Rome, 20 February 2008 – The chief executives of Eni, Paolo Scaroni, and Enel, Fulvio Conti, today signed a letter of intent to develop a joint feasibility study on the capture, transport and sequestration of carbon dioxide (CO2).

According to the most likely forecasts, it will be many decades before we will be able to do without fossil fuels in the generation of electricity. Modern technology makes it possible to substantially increase the efficiency of thermal power plants and to drastically reduce traditional pollutants, such as particulates, sulphur dioxide and nitric oxides. More effective solutions need to be developed to address the problem of greenhouse gases like CO2, which is produced during combustion.

Paolo Scaroni stated: “Satisfying growing world demand for energy, while mitigating its impact on the environment, is one of the main challenges today’s energy sector has to face. The agreement we have just signed enables two large energy companies to join forces to find viable solutions to the greenhouse gas effect. Eni and Enel together will offer Italy their best technological capabilities to put in place an effective and safe system for capturing and sequestrating CO2.”
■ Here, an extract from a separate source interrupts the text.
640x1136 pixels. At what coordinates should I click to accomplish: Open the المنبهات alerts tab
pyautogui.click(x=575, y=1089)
Fulvio Conti stated: “With today’s accord, two large energy companies join forces to find the best solutions to effectively combat climate change. Our cooperation gives Italy a chance to be at the forefront of the development of the most innovative technologies, such as capture and sequestration of carbon dioxide, on which European and U.S. institutions and largest companies are focusing their attention.”
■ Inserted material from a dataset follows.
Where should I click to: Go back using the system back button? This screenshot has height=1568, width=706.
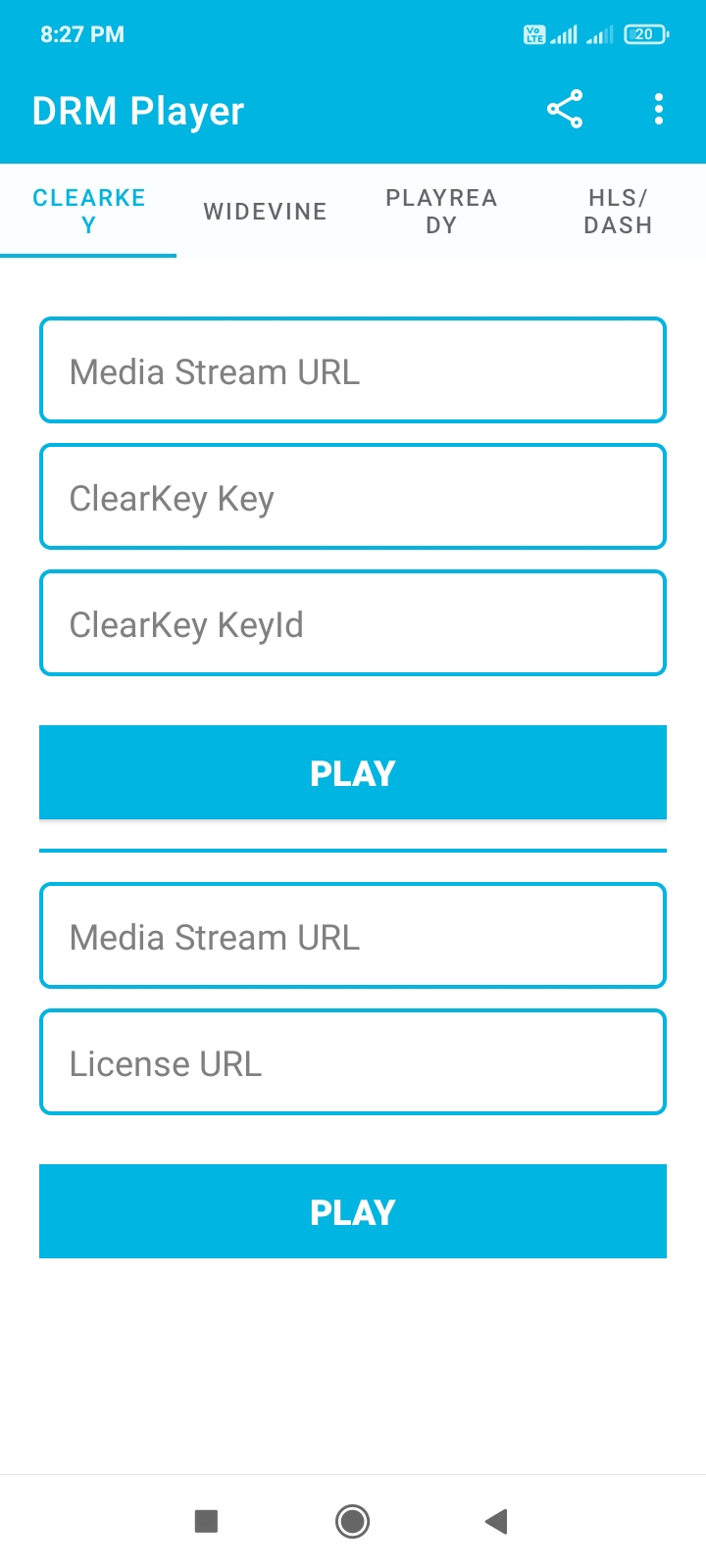[x=496, y=1521]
The capture, transport and sequestration of CO2, together with research into high-efficiency solar power and new-generation nuclear power, is currently one of the most promising solutions for reconciling diverse and equally vital needs: ensuring the availability of sufficient power to meet the requirements of human development (nearly two billion people around the world do not have access to electricity) at competitive costs, while reducing the emissions that threaten our climate.

For these reasons, from the United States to Australia, Germany, Norway and elsewhere around the world, research and experimentation is under way into approaches to “capturing” this gas, liquefying it and confining it at sites designed for permanent, safe storage. It is no coincidence that the European institutions have on numerous occasions underscored its importance in the fight against climate change, as it is a crucial tool to achieve the European target of cutting CO2 emissions by 20% within 2020. This is one of the three “twenties” set by the European Union along with a 20% increase of energy produced using renewable sources and a 20% increase of energy efficiency.

In this rapidly evolving environment, Eni and Enel have today decided to join forces to ensure that Italy can participate effectively at the cutting edge of this new technological challenge.

Eni possesses skills in the sequestration of CO2 in geological sites, such as depleted hydrocarbon deposits, deep saline aquifers, etc., while Enel is skilled in the capture of CO2, having launched two demonstration projects for CO2 capture and sequestration. Enel is also studying the potential of geological storage in areas near its power plants.

If the feasibility study is successful, Eni and Enel will jointly develop a draft “National Plan” for the capture, transport and sequestration of CO2 to be submitted to the government and to the competent Italian and European institutions. In particular, they are committed to conducting a joint assessment of national off-shore and on-shore CO2 sequestration options and the implementation of one or more pilot projects involving the integration of CO2 capture, transport and sequestration facilities.